Problem to work on — The required output is every record, written out exactly.

Dataset entries —
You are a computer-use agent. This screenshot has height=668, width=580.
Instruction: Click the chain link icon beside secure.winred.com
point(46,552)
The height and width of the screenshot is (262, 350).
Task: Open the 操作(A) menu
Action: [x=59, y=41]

Solution for this task —
You are a computer-use agent. This screenshot has height=668, width=580.
Instruction: Click the chain link icon beside secure.winred.com
point(46,552)
The height and width of the screenshot is (262, 350).
Task: Open the 操作(A) menu
Action: [x=59, y=41]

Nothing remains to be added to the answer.